Diferentemente do superávit, o déficit público possui um impacto negativo na economia do país. Além de piorar a situação das contas do governo, também pode resultar em endividamento,  em alta na taxa básica de juros, na inflação e até mesmo em desemprego.

O que é déficit público?

O déficit público se origina quando o valor total das despesas de um governo é maior que o valor total das receitas públicas, levando em consideração a inflação e a correção monetária do mesmo período. É um termo utilizado para indicar quanto o governo precisa arrecadar a mais para saldar todos os seus gastos em um ano.

Normalmente, o seu valor é expressado em relação ao PIB do país, permitindo a comparação entre diferentes períodos e situações. O déficit público surge conforme a necessidade financeira do governo, que necessita constantemente de recursos para cumprir as funções sociais. 

Para trazer crescimento ao país, muitas vezes o governo precisa contrair uma dívida, e essa necessidade também aparece quando a arrecadação é menor que o gasto. Quando os impostos e as receitas já não conseguem cobrir as despesas adquiridas, o governo busca financiamento com investidores como pessoas físicas, empresas ou bancos, e é nesse momento que a dívida pública se origina.

Processo de construção do Déficit Público e os impactos na economia

Em momentos de crise a economia produz menos e a arrecadação de impostos cai.

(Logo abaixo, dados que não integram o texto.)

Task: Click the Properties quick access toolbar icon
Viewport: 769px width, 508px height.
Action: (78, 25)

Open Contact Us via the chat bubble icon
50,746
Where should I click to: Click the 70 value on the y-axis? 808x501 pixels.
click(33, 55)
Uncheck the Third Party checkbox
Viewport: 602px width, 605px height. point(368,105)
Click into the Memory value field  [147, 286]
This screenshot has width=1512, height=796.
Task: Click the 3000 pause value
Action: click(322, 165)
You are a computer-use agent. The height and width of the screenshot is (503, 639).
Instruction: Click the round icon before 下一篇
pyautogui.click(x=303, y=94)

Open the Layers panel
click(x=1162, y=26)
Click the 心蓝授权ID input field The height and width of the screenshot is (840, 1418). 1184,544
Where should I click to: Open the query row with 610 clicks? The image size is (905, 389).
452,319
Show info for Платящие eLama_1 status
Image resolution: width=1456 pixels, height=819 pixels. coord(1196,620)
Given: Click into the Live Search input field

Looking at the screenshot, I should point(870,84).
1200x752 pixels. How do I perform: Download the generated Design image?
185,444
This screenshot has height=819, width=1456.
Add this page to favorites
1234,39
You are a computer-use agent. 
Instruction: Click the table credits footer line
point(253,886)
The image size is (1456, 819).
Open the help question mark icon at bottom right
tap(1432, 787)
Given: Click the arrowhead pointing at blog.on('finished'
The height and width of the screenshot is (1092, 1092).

O número de desempregados sobe e os gastos do governo com seguro-desemprego e outras demandas sociais aumentam fazendo com que as contas do governo fiquem mais apertadas. 

Se houver ausência de crédito público, estas oscilações nas receitas e despesas devem ser absorvidas por uma redução dos gastos públicos, seja reduzindo alguns serviços básicos como educação e segurança ou cortando investimentos. 

O corte de gastos é atrelado a uma recuperação econômica, entretanto, pressiona e limita os programas sociais e a capacidade de consumo, limitando também a capacidade de investimento do Estado, o que pode agravar uma possível crise. As  consequências deste processo trazem o desemprego como realidade para o brasileiro, reduzindo o poder de compra da população. 

Segundo a Constituição Brasileira, o Estado existe para construir uma sociedade livre, justa e solidária, assim como para garantir o desenvolvimento nacional, erradicar a pobreza e a marginalização, reduzindo as desigualdades sociais e regionais e promovendo o bem de todos sem preconceitos.

Mas para atingir estas metas, é fundamental a criação e execução de políticas públicas para todas as esferas sociais. A execução de novas políticas precisa de financiamento, fazendo com que este processo vire despesa pública. Assim, se há despesas públicas, necessita-se de receitas públicas.

A partir do momento em que há uma dívida, todo o ativo que sobrou desse resultado será utilizado para seu pagamento. Porém, quando as despesas públicas são maiores que as receitas, há o déficit, e se não há ativos na poupança/balanço, o governo tende a solicitar empréstimos, vender títulos para a sociedade e formar juros para pagar a dívida, trazendo consequências para o país.

Perspectivas atuais

Ao compararmos a DBGG/PIB prevista para o final de 2021 no Brasil com outros países da América Latina e da OCDE que possuem um menor nível de endividamento, Brasil um endividamento arredondando em 80% do PIB, apresentando um endividamento muito maior do que outros países. Esses países que estão com um endividamento menor são entendidos como países seguros para investir, e o Brasil não tem esse “selo” de bom pagador.

Em 2020, com os déficits públicos atingindo níveis sem precedentes e a dívida pública acompanhando esse mesmo ritmo, a pandemia trouze um desafio político-econômico, que consistiu em sobreviver a uma queda significativa da arrecadação diante de uma crise econômica mundial e gerenciar um aumento do gasto público proporcional ao de uma situação de guerra.

Somado a uma queda significativa da arrecadação diante dessa crise econômica mundial, a um aumento do gasto público,  surgiram diversos questionamentos de como gerir a questão fiscal no país. Mas, como analistas econômicos e políticos explicam, antes disso é necessário levar em consideração que sem crescimento econômico qualquer tentativa de aplicar as políticas de ajuste fiscal seria barrada pela restrição da arrecadação em função do atual cenário que diminuiu a atividade econômica.

2023

No mês de agosto, foi encaminhado ao Congresso, a meta de resultado negativo corresponderá ao projeto do orçamento para o próximo ano, que possui a meta para o resultado negativo emR$ 63,7 bilhões para o Governo Central. O déficit será um pouco menor daquele estipulado pela Lei de Diretrizes Orçamentárias (LDO) de 2022, com meta estipulada emR$ 65,9 bilhões para o próximo ano.

Porém, o déficit primário para o próximo ano, poderá ser maior, já que o projeto enviado ao Congresso considera o Auxílio Brasil mínimo de R$ 400, valor que vigorará a partir de 1º de janeiro.